What is required - Please write each record out again word for word.

━━ Records for processing

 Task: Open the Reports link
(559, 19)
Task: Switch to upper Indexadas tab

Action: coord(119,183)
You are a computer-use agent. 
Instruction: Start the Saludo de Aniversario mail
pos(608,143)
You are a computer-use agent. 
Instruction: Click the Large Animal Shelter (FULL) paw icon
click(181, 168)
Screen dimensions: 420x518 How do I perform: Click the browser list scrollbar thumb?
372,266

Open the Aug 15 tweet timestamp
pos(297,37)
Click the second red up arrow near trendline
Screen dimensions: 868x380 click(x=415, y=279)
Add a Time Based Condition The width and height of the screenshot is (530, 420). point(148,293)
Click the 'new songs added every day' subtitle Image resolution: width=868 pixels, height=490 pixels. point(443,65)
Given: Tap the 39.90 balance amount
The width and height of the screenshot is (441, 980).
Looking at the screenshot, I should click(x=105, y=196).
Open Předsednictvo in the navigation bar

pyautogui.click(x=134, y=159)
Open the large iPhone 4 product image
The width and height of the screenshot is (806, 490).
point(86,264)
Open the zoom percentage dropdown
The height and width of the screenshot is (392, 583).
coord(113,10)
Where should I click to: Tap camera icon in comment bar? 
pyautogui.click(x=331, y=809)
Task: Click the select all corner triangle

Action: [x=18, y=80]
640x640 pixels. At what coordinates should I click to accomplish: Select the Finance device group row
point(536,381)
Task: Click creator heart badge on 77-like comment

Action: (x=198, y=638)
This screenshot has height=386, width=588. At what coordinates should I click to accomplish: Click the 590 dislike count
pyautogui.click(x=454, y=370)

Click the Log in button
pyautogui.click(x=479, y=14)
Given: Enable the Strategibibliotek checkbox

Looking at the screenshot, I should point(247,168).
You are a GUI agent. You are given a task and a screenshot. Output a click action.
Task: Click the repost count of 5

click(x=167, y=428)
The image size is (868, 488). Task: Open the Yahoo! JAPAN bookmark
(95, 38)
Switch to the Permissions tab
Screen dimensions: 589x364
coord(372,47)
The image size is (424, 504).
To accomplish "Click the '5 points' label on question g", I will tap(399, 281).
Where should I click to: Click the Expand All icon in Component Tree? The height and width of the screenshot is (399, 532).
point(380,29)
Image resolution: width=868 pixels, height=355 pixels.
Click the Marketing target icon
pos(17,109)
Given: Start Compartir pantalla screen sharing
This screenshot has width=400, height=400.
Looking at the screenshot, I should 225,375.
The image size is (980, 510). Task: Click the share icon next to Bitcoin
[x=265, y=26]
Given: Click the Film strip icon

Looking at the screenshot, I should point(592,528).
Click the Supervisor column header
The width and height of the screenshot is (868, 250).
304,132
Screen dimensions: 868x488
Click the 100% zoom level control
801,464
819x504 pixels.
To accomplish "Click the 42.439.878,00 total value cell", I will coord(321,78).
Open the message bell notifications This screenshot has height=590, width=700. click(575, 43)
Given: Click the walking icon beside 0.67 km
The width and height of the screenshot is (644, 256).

━━━━

Output -
 Task: Open the Reports link
(559, 19)
Task: Switch to upper Indexadas tab

Action: coord(119,183)
You are a computer-use agent. 
Instruction: Start the Saludo de Aniversario mail
pos(608,143)
You are a computer-use agent. 
Instruction: Click the Large Animal Shelter (FULL) paw icon
click(181, 168)
Screen dimensions: 420x518 How do I perform: Click the browser list scrollbar thumb?
372,266

Open the Aug 15 tweet timestamp
pos(297,37)
Click the second red up arrow near trendline
Screen dimensions: 868x380 click(x=415, y=279)
Add a Time Based Condition The width and height of the screenshot is (530, 420). point(148,293)
Click the 'new songs added every day' subtitle Image resolution: width=868 pixels, height=490 pixels. point(443,65)
Given: Tap the 39.90 balance amount
The width and height of the screenshot is (441, 980).
Looking at the screenshot, I should click(x=105, y=196).
Open Předsednictvo in the navigation bar

pyautogui.click(x=134, y=159)
Open the large iPhone 4 product image
The width and height of the screenshot is (806, 490).
point(86,264)
Open the zoom percentage dropdown
The height and width of the screenshot is (392, 583).
coord(113,10)
Where should I click to: Tap camera icon in comment bar? 
pyautogui.click(x=331, y=809)
Task: Click the select all corner triangle

Action: [x=18, y=80]
640x640 pixels. At what coordinates should I click to accomplish: Select the Finance device group row
point(536,381)
Task: Click creator heart badge on 77-like comment

Action: (x=198, y=638)
This screenshot has height=386, width=588. At what coordinates should I click to accomplish: Click the 590 dislike count
pyautogui.click(x=454, y=370)

Click the Log in button
pyautogui.click(x=479, y=14)
Given: Enable the Strategibibliotek checkbox

Looking at the screenshot, I should point(247,168).
You are a GUI agent. You are given a task and a screenshot. Output a click action.
Task: Click the repost count of 5

click(x=167, y=428)
The image size is (868, 488). Task: Open the Yahoo! JAPAN bookmark
(95, 38)
Switch to the Permissions tab
Screen dimensions: 589x364
coord(372,47)
The image size is (424, 504).
To accomplish "Click the '5 points' label on question g", I will tap(399, 281).
Where should I click to: Click the Expand All icon in Component Tree? The height and width of the screenshot is (399, 532).
point(380,29)
Image resolution: width=868 pixels, height=355 pixels.
Click the Marketing target icon
pos(17,109)
Given: Start Compartir pantalla screen sharing
This screenshot has width=400, height=400.
Looking at the screenshot, I should 225,375.
The image size is (980, 510). Task: Click the share icon next to Bitcoin
[x=265, y=26]
Given: Click the Film strip icon

Looking at the screenshot, I should point(592,528).
Click the Supervisor column header
The width and height of the screenshot is (868, 250).
304,132
Screen dimensions: 868x488
Click the 100% zoom level control
801,464
819x504 pixels.
To accomplish "Click the 42.439.878,00 total value cell", I will coord(321,78).
Open the message bell notifications This screenshot has height=590, width=700. click(575, 43)
Given: Click the walking icon beside 0.67 km
The width and height of the screenshot is (644, 256).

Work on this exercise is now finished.